Czasami tak jest, że zostają nam w lodówce takie resztki, których żal nam wyrzucić, ale nie za bardzo wiemy co z nimi zrobić. Potrzebowałam jakiś czas temu jogurt grecki do sosu, według przepisu powinnam zużyć 500 g tymczasem wystarczyło tylko 200 g i tak oto zostałam z 300 gramami jogurtu, który do niczego mi nie pasował. Do jednego było go za dużo, a do drugiego za mało. Wiedziałam, że lada chwila jogurt może się zepsuć ponieważ stał już kilka dni, więc robiłam dziś deser dosłownie z tego co było pod ręką. Jogurt wymieszałam z masą krówkową, dodałam do tego pokruszoną chałwę i odrobinę herbatników.
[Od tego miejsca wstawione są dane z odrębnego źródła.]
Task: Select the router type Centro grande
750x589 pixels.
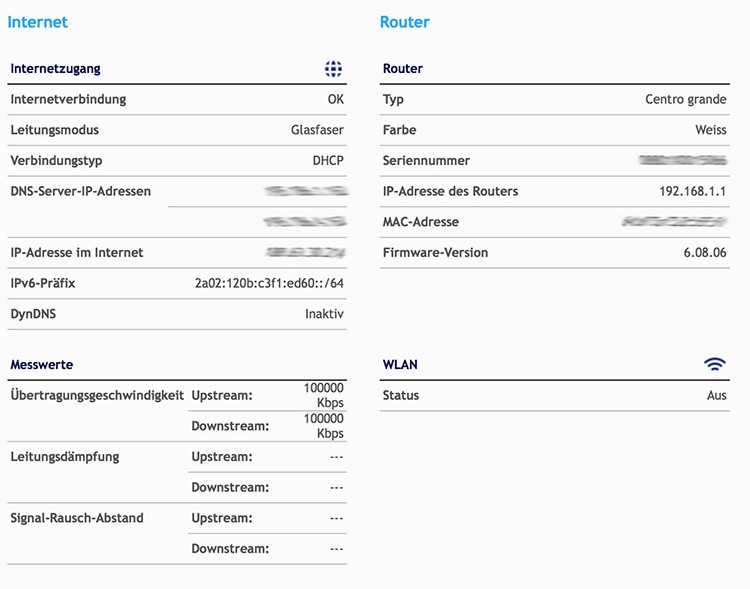Action: point(685,100)
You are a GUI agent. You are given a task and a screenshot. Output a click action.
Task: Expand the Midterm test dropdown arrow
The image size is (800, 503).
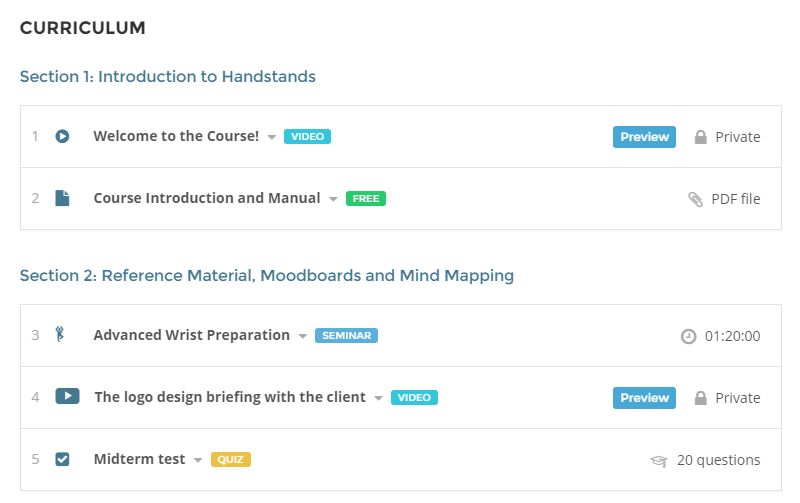tap(197, 460)
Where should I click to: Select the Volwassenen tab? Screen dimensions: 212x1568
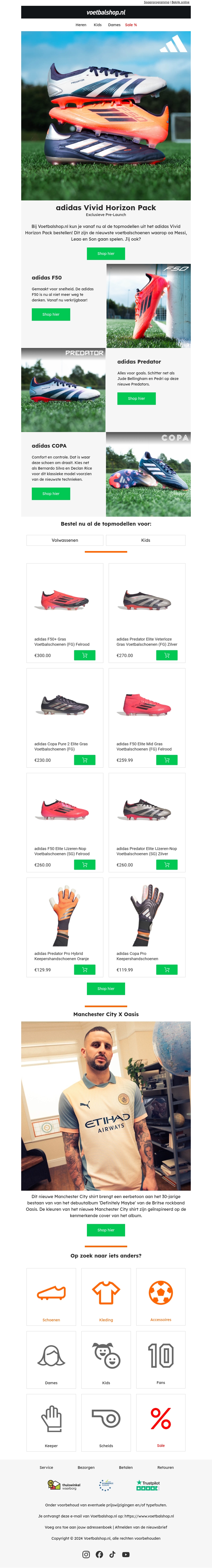coord(65,540)

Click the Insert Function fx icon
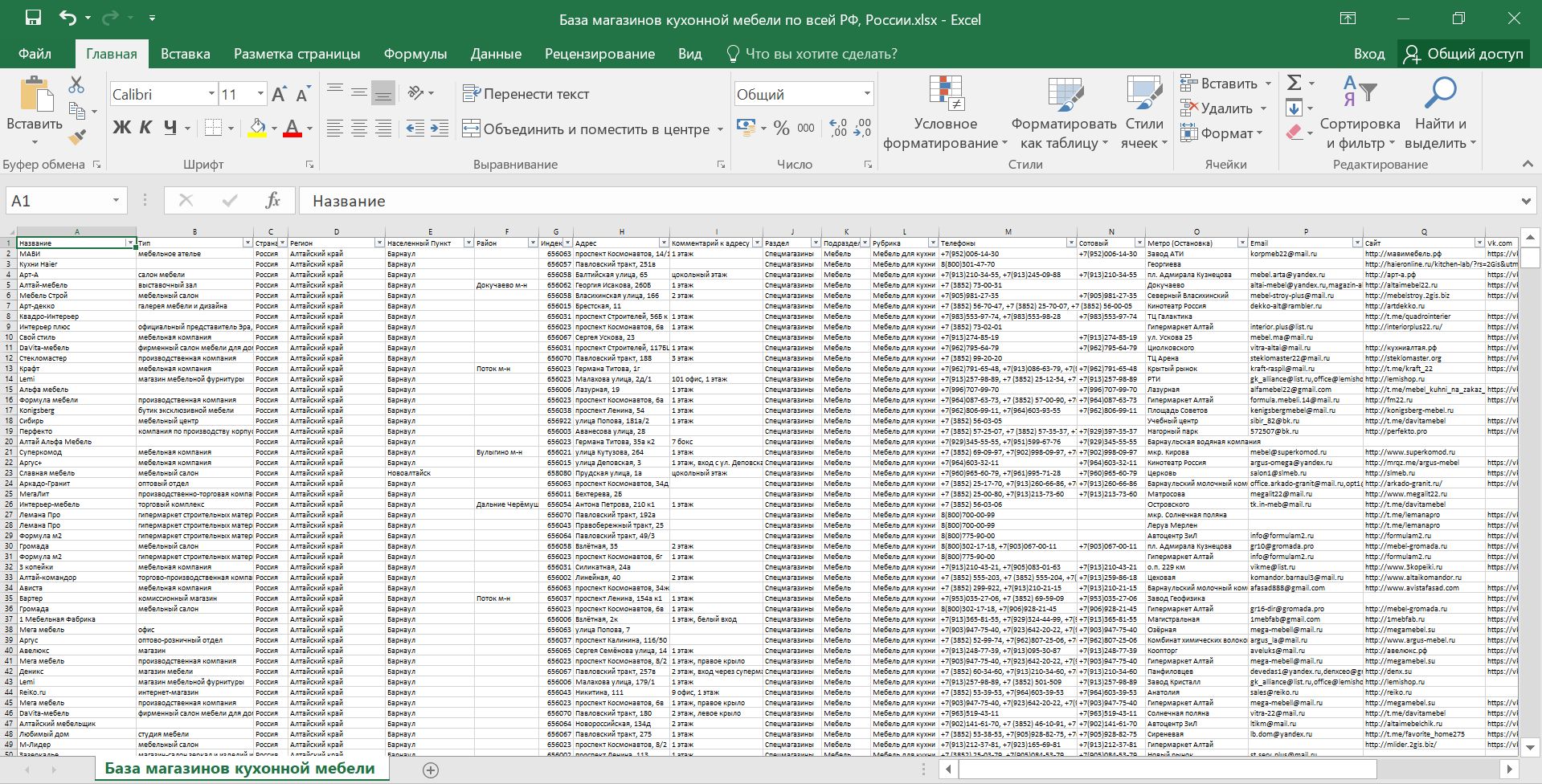(273, 200)
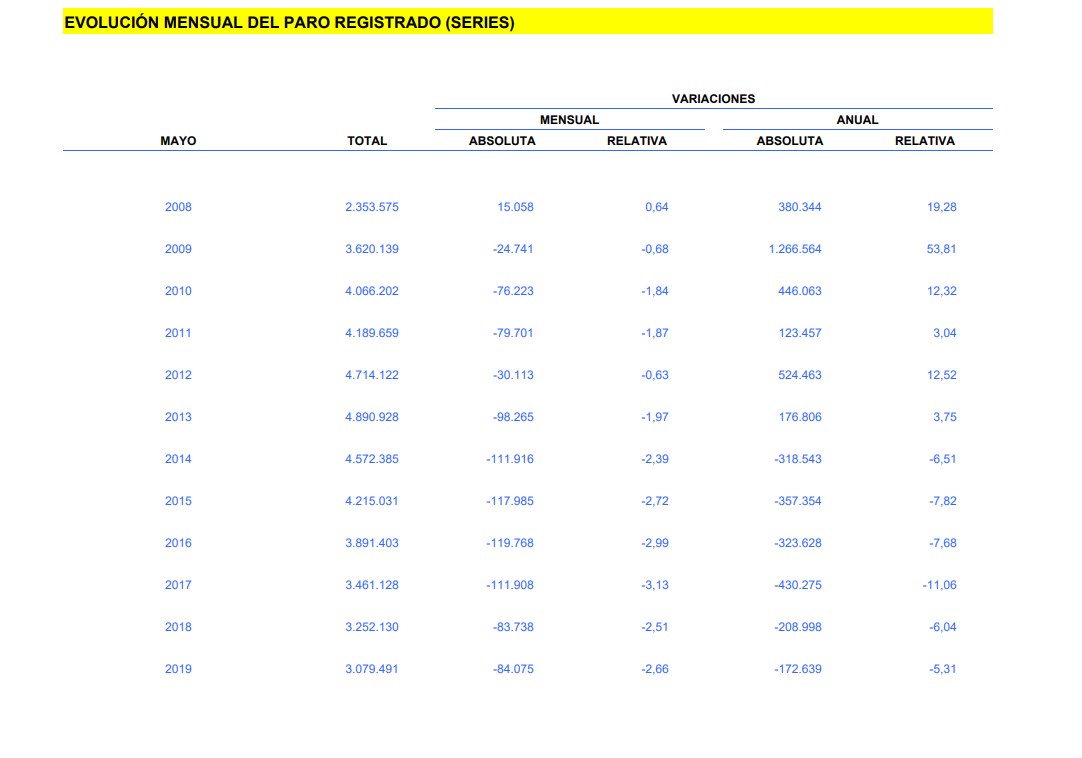Click the year 2019 row label
Screen dimensions: 1082x758
click(178, 669)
Ponoć wyszło nie najgorzej, ale mogłam dorzucić jeszcze jakiś owoców i byłaby rewelacja ( taka opinię wydał mój mąż). W tym momencie pożałowałam, że zjedliśmy we wtorek wszystkie nasze ostatnie, świeże maliny. Maliny z naszej ekologicznej plantacji (o której pisałam tutaj) jakoś nie zauważyły, że już prawie połowa listopada i dalej owocują 🙂 Na zdjęciach widzicie nie cały, ale ostatni już w tym roku zbiór, ponieważ krzaki jednoroczne musieliśmy już ścinać. Mam nadzieję, że za rok będzie ich jeszcze więcej 🙂
Składniki na 3 porcje:
– ok. 300 g jogurtu greckiego
– 6-8 łyżeczek masy krówkowej
– 9 herbatników
– ok. 50 g chałwy
Jogurt wymieszałam dokładnie z masą krówkową. Herbatniki połamałam, a chałwę pokruszyłam 🙂 i to by było na tyle, jeżeli chodzi o przygotowania. Do każdej szklanki dałam na dno po jednym połamanym herbatniku i odrobinie chałwy, a następnie zalałam je masą jogurtowo-krówkową. Warstwy jeszcze raz powtórzyłam. Na końcu ułożyłam jeszcze raz warstwę suchą czyli herbatniki z chałwą. Deser schłodziłam w lodówce.
Jedna porcja to 370 kcal.
Smacznego!!!
2 komentarze
gin
10 listopada 2016 at 16:48Pysznie słodziutki deser 🙂
A malin zazdroszczę, szczególnie w listopadzie 🙂
domowacukierniaewy.blox.pl
14 listopada 2016 at 23:26Fajny deserek, zjadłoby się 🙂 Mmm, maliny, pyszne!